The solution that I have found is to, yes, take a step back. But instead of dropping the project altogether, try to figure out what is not working. More often than not, the problem is because the idea or concept you are trying to achieve simply is not currently achievable. That is to say it is not achievable, anything can be achieved with the right amount of time, people, and willpower. That’s exactly it though: a lot of the reasons why your grand idea is not working is that it has not been fleshed out enough. Whether that means more time needs to be spent on the logistical portion of figuring your project out or more resources or skills or people are needed is usually the issue. This is not the end-all, be-all, however. This all means that you’re thinking too large in scope. You have to narrow down what you are trying to achieve and break up the hard portions of your project to more manageable, “bite-size” portions. In doing so, you slowly build parts of your project up as well as your confidence (and trust me that truly goes a long way

The types of ideas rushing through my head truly scare me to be honest. Half of the time, I spend my free thinking in how I could ever possibly make my ideas come to life. For example, my time as an executive producer for Quinnipiac Tonight and Q30 Television was spent devising two live televised musicals with short films intercut in between. Additionally, we had a live audience and jazz band. To pull off one musical was nothing short of a feat; to pull of two, well let’s just say I barely felt like a functioning human by the end of it. These were big aspirations I had for myself as a producer but also big expectations I had in my nearly 40-person cast and crew. Without a doubt, those two musicals were the largest-in-scope ideas I have ever had thus far in my life. I owe a lot of the success to both musicals to the wonderful and dedicated actors, writing team, and associate producers I had at my disposal. But writing that sentence also indicates how many moving parts I had to personally manage to make sure that the musicals were merely put on. The way I did it was to think small-scale. I broke up the necessary parts that the musical needed to work into smaller portions that I could wrap my head around and keep track off. I delegated work as much as I could and I set up schedules and timelines to ensure filming for the short-film segments occurred, prop and set design occurred, and writing the musical and live portions occurred. Most importantly, I took it day by day and one step at a time.

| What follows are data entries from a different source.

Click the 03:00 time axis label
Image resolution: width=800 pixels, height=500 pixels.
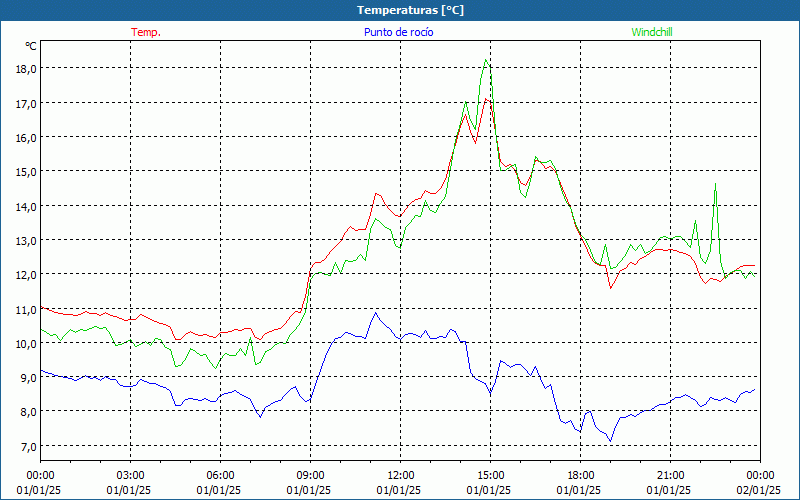pos(130,475)
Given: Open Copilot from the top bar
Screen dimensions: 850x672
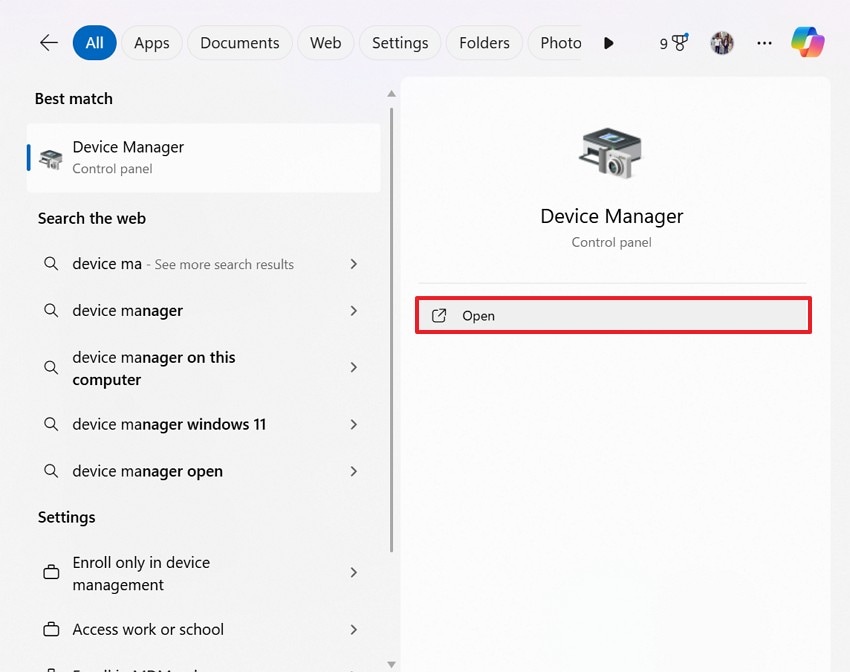Looking at the screenshot, I should click(x=808, y=43).
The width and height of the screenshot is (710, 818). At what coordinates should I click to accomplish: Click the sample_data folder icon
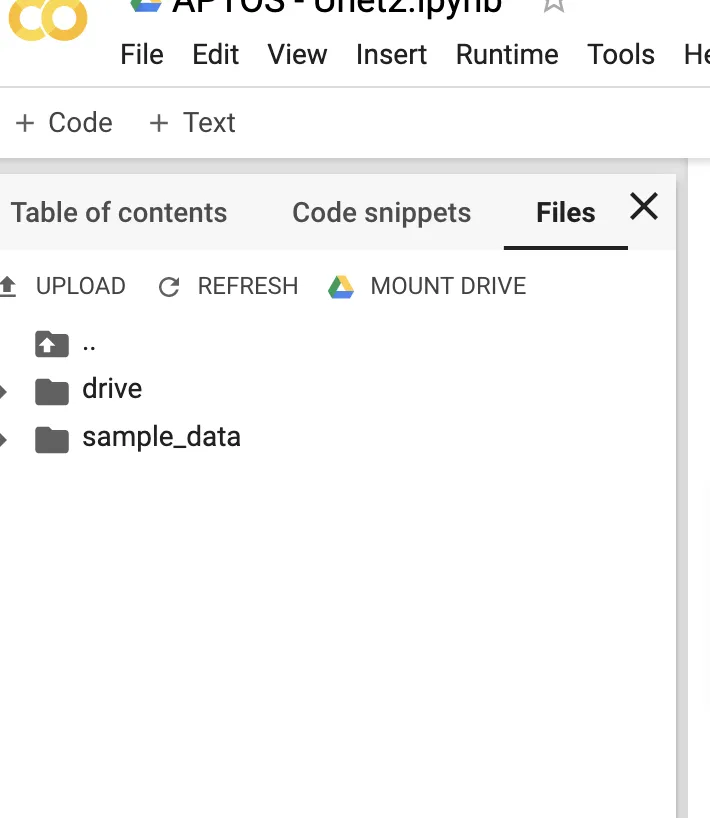pyautogui.click(x=51, y=437)
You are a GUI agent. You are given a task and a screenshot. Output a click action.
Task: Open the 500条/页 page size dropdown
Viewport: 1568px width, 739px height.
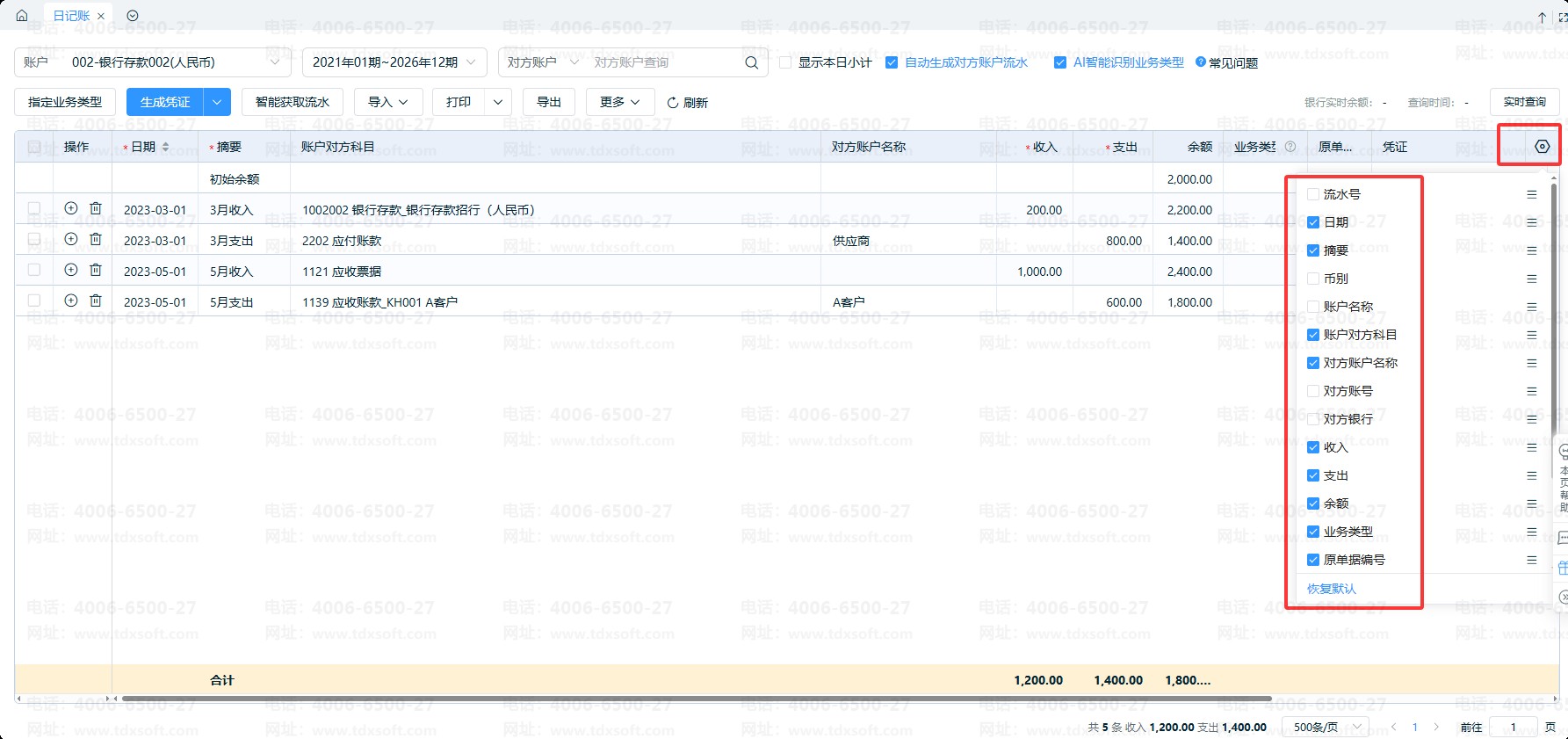[x=1325, y=727]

More than that, while balancing two musical productions in back to back semesters, I also worked on not one, but two senior game projects. The first one failed and became a dead end solely to the fact that my game design team went in thinking large scale without taking into account the logistical small components that required a lot of thought (let me emphasize this again, A LOT OF THOUGHT. We were shooting to create the next Borderlands in 3 months at one point). The second project started off to a rocky start because although we were aware that thinking large-scale was detrimental, almost all our ideas would start off from one mechanic and wildly shoot up into 3 different ways to use that mechanic, which made the whole process of coming up with a game idea that more difficult. It took us nearly a month to condense the summary of our game but once we did, it was as if the tides had shifted and both the artists and programmers were able to turn around and produce a working game in a month.

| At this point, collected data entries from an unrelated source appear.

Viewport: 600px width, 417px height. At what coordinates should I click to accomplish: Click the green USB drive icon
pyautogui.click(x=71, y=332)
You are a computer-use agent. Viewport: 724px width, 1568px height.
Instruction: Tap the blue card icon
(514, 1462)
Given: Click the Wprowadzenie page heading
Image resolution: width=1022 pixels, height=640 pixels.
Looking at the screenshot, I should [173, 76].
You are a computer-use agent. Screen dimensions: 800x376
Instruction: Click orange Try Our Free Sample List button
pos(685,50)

I can go on and on about how vital it is to think small-scale. It is much easier said than done but I believe the more aware people are that life is overwhelming and so are the ideas we come up with, the more people can begin to approach large scale ideas with the mindset of “chipping away” at grandiose ideas. The process of starting small and working to that big goal is the reason why so many games that do work did not just happen overnight (or in the game industry, in one year). It’s okay to have a bigger picture in mind but if you cannot explain your idea in one word, your idea might be way too complicated already.


ADDING THAT EXTRA OOMPH

As a game artist, one of the key things we look for are ways to add that extra “oomph” to our art and our overall games. We live and work in a day and age where technology is constantly evolving. Through that boom of technical evolution, the capabilities of modern art are also constantly expanded. You can see it in the movies we watch and the games that we play. The drive for hyper-realism is at an all-time high. Why wouldn’t it be? The CGI in movies are through the roof because they are down-right gorgeous to look at. The same goes for in-game cut scenes in games. Actually, the same goes for the gameplay itself. Take games like the Uncharted series or The Last of Us or even the most recent God of War. Often, I’ve had to take a double take simply because I literally could not believe that what I was watching was in fact a videogame and not an actual video of some sorts.

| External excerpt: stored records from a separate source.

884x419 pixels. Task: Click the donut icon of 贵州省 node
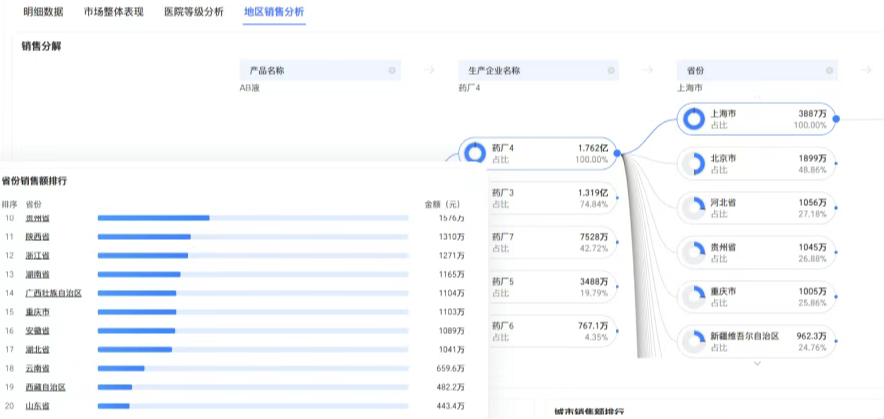(694, 252)
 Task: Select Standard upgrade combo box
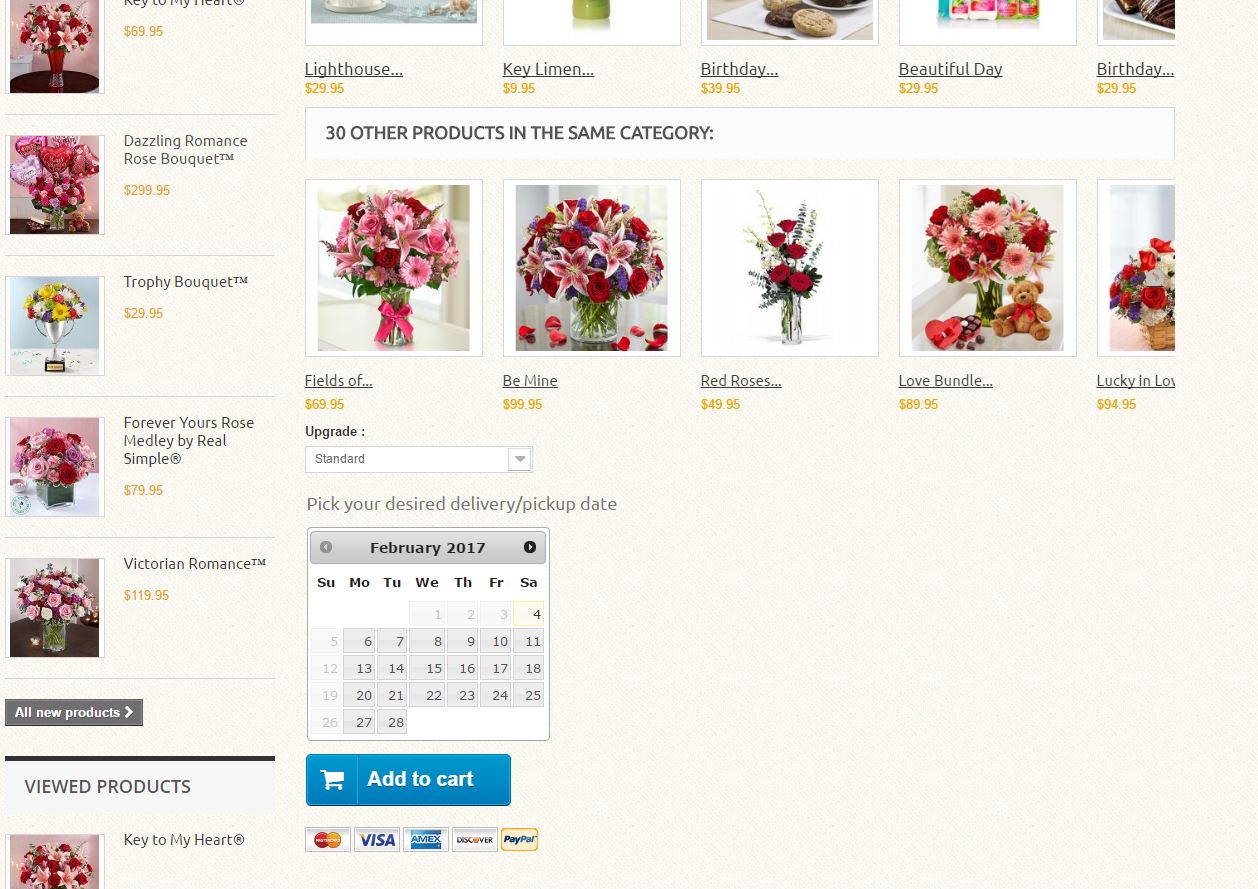point(418,459)
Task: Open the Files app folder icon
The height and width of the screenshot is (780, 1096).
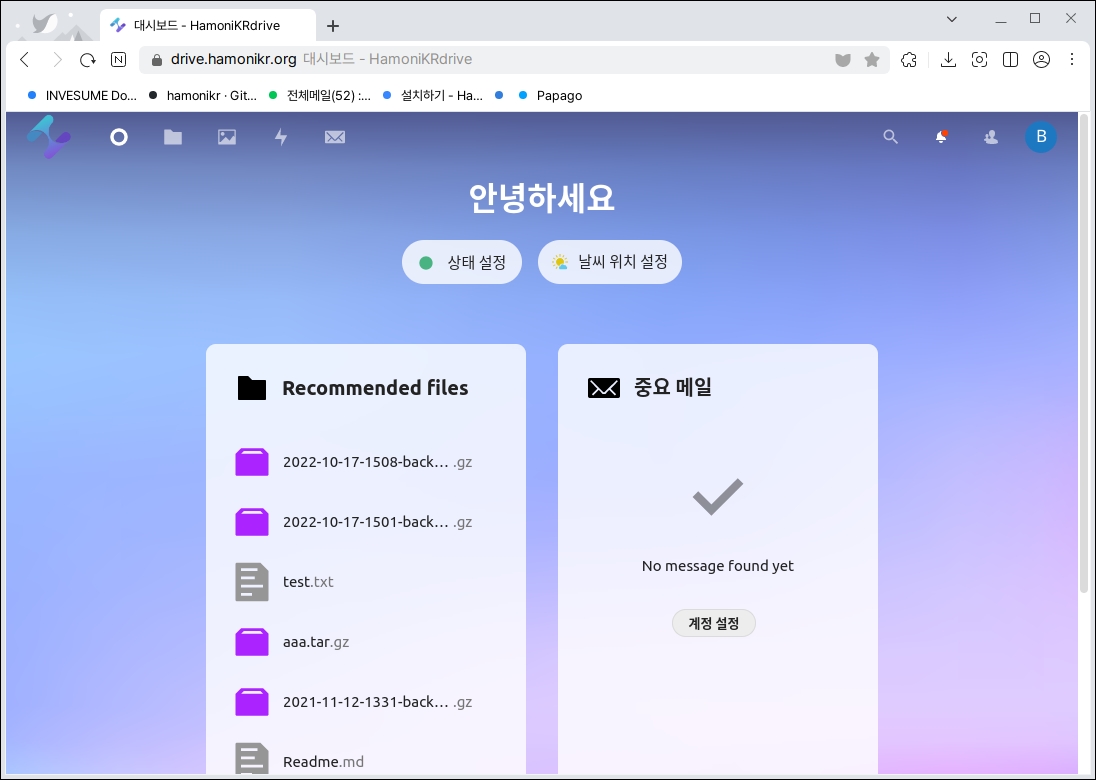Action: (173, 137)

Granted, being a student and a game artist/developer that has just put his boots on the ground I am certainly nowhere near the level of producing hyper-realistic art like the triple A companies do. I would not know where to even begin with my subscription to the Adobe Creative Cloud and student version of Unity game engine. However, that is also not where my area of skill is at just yet and that’s perfectly okay. What I am good at, however, is a range of 2-D art styles combined with intermediate 3-D modeling knowledge. The one thing I have always struggled with, then, is making that art feel fluid and organic for the type of art that it is.

What I mean by that is that 2-D vector art in illustrator is a piece of cake the moment you understand how to correctly utilize the pen tool. Every other tool in that program seemingly falls in line the moment you understand the areas of use that Illustrator provides. Yet for the longest time after I understood the basics of Illustrator, I was still creating incredibly “flat” vector art. Each logo or character or asset I drew for my games or graphic design work looked clean with no obtrusive design errors. Yet, it still lacked a certain texture or for lack of better words, a certain “oomph”.

It was only until I focused entirely in the game art track in my game design program at my university did I learn to look at art and compare it to the actual real world that I’m surrounded in did I learn what I was missing. During one of my 3-D modeling courses, we finally began to learn how to texture 3-D models. To my surprise, one of the ways to texture a model is to actually create a texture map, which is in fact a 2-D design that can be imported into software like Maya and mapped to specified areas on a 3-D model. My first attempts at texturing suffered the same fate as my vector-based art: there were flat with no real organic feel to them. The project I was working on the time involved a character with a television for a head that wore a two-piece tuxedo. So I took a step back and looked at my own suits. I looked at how light reflected off the suits. I looked at how shadows contoured parts of the suit. That’s when it hit me, all of my art up until that point was flat because I was not taking into account light. Look everywhere around you: everything you see is being manipulated to some extent by light. Nothing is truly an opaque base color of itself. Rather, every object has a blend or gradient of colors and shadows on it.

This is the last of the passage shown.